What to work on: Would you write out all of the entries below, exactly as they stand?

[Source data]
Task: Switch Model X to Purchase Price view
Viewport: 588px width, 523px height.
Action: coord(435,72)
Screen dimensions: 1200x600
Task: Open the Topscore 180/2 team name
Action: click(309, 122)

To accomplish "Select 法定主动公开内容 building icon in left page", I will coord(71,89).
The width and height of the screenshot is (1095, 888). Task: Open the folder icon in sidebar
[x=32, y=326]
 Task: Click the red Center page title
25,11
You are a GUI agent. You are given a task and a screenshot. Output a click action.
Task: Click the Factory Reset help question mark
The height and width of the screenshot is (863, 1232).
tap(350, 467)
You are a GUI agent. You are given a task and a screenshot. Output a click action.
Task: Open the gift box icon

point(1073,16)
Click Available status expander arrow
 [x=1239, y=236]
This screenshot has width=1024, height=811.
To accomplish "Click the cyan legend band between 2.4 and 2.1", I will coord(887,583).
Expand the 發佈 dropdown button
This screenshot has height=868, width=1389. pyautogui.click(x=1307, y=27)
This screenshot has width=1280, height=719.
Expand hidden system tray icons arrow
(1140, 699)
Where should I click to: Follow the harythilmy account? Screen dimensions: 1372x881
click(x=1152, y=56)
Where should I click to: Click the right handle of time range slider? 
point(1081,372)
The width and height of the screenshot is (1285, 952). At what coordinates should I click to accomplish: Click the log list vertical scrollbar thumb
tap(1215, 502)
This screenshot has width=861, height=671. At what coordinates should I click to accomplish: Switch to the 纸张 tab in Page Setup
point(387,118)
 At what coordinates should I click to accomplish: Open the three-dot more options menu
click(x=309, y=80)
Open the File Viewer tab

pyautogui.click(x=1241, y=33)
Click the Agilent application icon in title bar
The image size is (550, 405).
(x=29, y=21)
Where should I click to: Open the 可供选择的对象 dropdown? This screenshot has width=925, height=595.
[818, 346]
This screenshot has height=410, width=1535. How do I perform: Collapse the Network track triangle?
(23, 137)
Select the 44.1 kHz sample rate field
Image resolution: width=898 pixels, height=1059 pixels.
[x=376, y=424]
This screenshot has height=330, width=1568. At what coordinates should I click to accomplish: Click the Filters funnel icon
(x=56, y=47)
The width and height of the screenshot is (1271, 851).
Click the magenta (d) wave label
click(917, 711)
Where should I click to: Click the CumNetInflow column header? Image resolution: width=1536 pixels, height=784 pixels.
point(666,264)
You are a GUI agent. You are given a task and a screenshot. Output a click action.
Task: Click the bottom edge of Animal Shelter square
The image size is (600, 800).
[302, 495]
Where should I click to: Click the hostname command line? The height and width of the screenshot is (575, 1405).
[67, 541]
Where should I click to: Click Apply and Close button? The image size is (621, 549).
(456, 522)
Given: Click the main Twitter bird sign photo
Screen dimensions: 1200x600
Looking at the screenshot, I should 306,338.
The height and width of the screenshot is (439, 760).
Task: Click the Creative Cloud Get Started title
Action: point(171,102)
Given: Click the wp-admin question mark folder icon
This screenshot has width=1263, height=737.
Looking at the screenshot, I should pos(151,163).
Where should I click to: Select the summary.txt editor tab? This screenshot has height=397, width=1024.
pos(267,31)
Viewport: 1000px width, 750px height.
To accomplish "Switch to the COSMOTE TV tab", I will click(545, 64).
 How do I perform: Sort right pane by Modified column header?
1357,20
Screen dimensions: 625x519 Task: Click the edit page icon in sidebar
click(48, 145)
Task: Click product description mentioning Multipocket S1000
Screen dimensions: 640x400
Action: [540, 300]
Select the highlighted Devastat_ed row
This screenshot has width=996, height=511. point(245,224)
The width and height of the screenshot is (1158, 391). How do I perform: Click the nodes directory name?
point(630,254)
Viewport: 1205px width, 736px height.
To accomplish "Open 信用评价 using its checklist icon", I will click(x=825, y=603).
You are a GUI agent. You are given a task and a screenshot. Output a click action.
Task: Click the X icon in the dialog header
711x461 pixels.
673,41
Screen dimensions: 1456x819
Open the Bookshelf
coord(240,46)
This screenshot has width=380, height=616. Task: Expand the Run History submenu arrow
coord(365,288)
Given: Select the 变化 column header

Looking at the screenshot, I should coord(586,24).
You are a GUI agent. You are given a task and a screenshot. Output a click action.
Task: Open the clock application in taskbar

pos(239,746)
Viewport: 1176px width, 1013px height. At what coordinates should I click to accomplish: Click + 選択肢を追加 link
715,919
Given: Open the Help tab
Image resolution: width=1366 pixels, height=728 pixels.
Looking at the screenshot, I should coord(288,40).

Result of the task:
Task: Switch Model X to Purchase Price view
Viewport: 588px width, 523px height.
Action: coord(435,72)
Screen dimensions: 1200x600
Task: Open the Topscore 180/2 team name
Action: click(309, 122)

To accomplish "Select 法定主动公开内容 building icon in left page", I will coord(71,89).
The width and height of the screenshot is (1095, 888). Task: Open the folder icon in sidebar
[x=32, y=326]
 Task: Click the red Center page title
25,11
You are a GUI agent. You are given a task and a screenshot. Output a click action.
Task: Click the Factory Reset help question mark
The height and width of the screenshot is (863, 1232).
tap(350, 467)
You are a GUI agent. You are given a task and a screenshot. Output a click action.
Task: Open the gift box icon

point(1073,16)
Click Available status expander arrow
 [x=1239, y=236]
This screenshot has width=1024, height=811.
To accomplish "Click the cyan legend band between 2.4 and 2.1", I will coord(887,583).
Expand the 發佈 dropdown button
This screenshot has height=868, width=1389. pyautogui.click(x=1307, y=27)
This screenshot has width=1280, height=719.
Expand hidden system tray icons arrow
(1140, 699)
Where should I click to: Follow the harythilmy account? Screen dimensions: 1372x881
click(x=1152, y=56)
Where should I click to: Click the right handle of time range slider? 
point(1081,372)
The width and height of the screenshot is (1285, 952). At what coordinates should I click to accomplish: Click the log list vertical scrollbar thumb
tap(1215, 502)
This screenshot has width=861, height=671. At what coordinates should I click to accomplish: Switch to the 纸张 tab in Page Setup
point(387,118)
 At what coordinates should I click to accomplish: Open the three-dot more options menu
click(x=309, y=80)
Open the File Viewer tab

pyautogui.click(x=1241, y=33)
Click the Agilent application icon in title bar
The image size is (550, 405).
(x=29, y=21)
Where should I click to: Open the 可供选择的对象 dropdown? This screenshot has width=925, height=595.
[818, 346]
This screenshot has height=410, width=1535. How do I perform: Collapse the Network track triangle?
(23, 137)
Select the 44.1 kHz sample rate field
Image resolution: width=898 pixels, height=1059 pixels.
[x=376, y=424]
This screenshot has height=330, width=1568. At what coordinates should I click to accomplish: Click the Filters funnel icon
(x=56, y=47)
The width and height of the screenshot is (1271, 851).
Click the magenta (d) wave label
click(917, 711)
Where should I click to: Click the CumNetInflow column header? Image resolution: width=1536 pixels, height=784 pixels.
point(666,264)
You are a GUI agent. You are given a task and a screenshot. Output a click action.
Task: Click the bottom edge of Animal Shelter square
The image size is (600, 800).
[302, 495]
Where should I click to: Click the hostname command line? The height and width of the screenshot is (575, 1405).
[67, 541]
Where should I click to: Click Apply and Close button? The image size is (621, 549).
(456, 522)
Given: Click the main Twitter bird sign photo
Screen dimensions: 1200x600
Looking at the screenshot, I should 306,338.
The height and width of the screenshot is (439, 760).
Task: Click the Creative Cloud Get Started title
Action: point(171,102)
Given: Click the wp-admin question mark folder icon
This screenshot has width=1263, height=737.
Looking at the screenshot, I should pos(151,163).
Where should I click to: Select the summary.txt editor tab? This screenshot has height=397, width=1024.
pos(267,31)
Viewport: 1000px width, 750px height.
To accomplish "Switch to the COSMOTE TV tab", I will click(545, 64).
 How do I perform: Sort right pane by Modified column header?
1357,20
Screen dimensions: 625x519 Task: Click the edit page icon in sidebar
click(48, 145)
Task: Click product description mentioning Multipocket S1000
Screen dimensions: 640x400
Action: [540, 300]
Select the highlighted Devastat_ed row
This screenshot has width=996, height=511. point(245,224)
The width and height of the screenshot is (1158, 391). How do I perform: Click the nodes directory name?
point(630,254)
Viewport: 1205px width, 736px height.
To accomplish "Open 信用评价 using its checklist icon", I will click(x=825, y=603).
You are a GUI agent. You are given a task and a screenshot. Output a click action.
Task: Click the X icon in the dialog header
711x461 pixels.
673,41
Screen dimensions: 1456x819
Open the Bookshelf
coord(240,46)
This screenshot has width=380, height=616. Task: Expand the Run History submenu arrow
coord(365,288)
Given: Select the 变化 column header

Looking at the screenshot, I should coord(586,24).
You are a GUI agent. You are given a task and a screenshot. Output a click action.
Task: Open the clock application in taskbar

pos(239,746)
Viewport: 1176px width, 1013px height. At what coordinates should I click to accomplish: Click + 選択肢を追加 link
715,919
Given: Open the Help tab
Image resolution: width=1366 pixels, height=728 pixels.
Looking at the screenshot, I should coord(288,40).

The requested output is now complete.